Monday, March 31, 2014

Laszewski and Goodman on the ACA (Obamacare)

Robert Laszewski (http://healthpolicyandmarket.blogspot.com) and John Goodman (http://healthblog.ncpa.org) each have interesting posts about Obamacare today.

Laszewski asks, "Was Obamacare Worth It? How Many of the Previously Uninsured Have Really Signed Up?" He writes

Are enough people getting coverage who didn't have it before to justify the sacrifices the people who were already covered––in the individual, small group, and large employer market––are making or will make?

He asserts it is easy enough to get the data on how many people have insurance now that didn't have insurance before the ACA. Just ask the insurance companies. It is a piece of data many proponents of ACA seem singularly uninterested in knowing.

John Goodman's, "Why Contraceptives Are Important," would be more appropriately titled, "The Politics of Medicine." Goodman observes in any one year 5 percent of the population spends 50% of the healthcare dollars and 10 percent spend 70%.

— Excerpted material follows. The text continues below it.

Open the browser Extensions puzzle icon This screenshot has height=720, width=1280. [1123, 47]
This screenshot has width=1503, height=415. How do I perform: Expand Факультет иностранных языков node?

Now suppose you are a Minister of Health. Can you afford to spend half of all health care dollars on 5 percent of the voters? (Even if they survive to the next election, they are probably too sick to get to the polls and vote for you anyway!) Can you afford to spend virtually nothing on the vast majority of voters just because they happen to be healthy?
The answer is clearly “no.” The inevitable political pressure is to skimp on care for the sick in order to spend on benefits for the healthy. Put differently, the politics of medicine pushes decision makers to underprovide to the sick in order to overprovide to the healthy.
In Goodman's opinion, this is why we ended up with a law that mandates
free contraceptives but leave people exposed for thousands of dollars of out-of-pocket costs if they need bypass surgery? 
It is unfortunate the Democrats are so deeply committed to this law they refuse to admit its failure.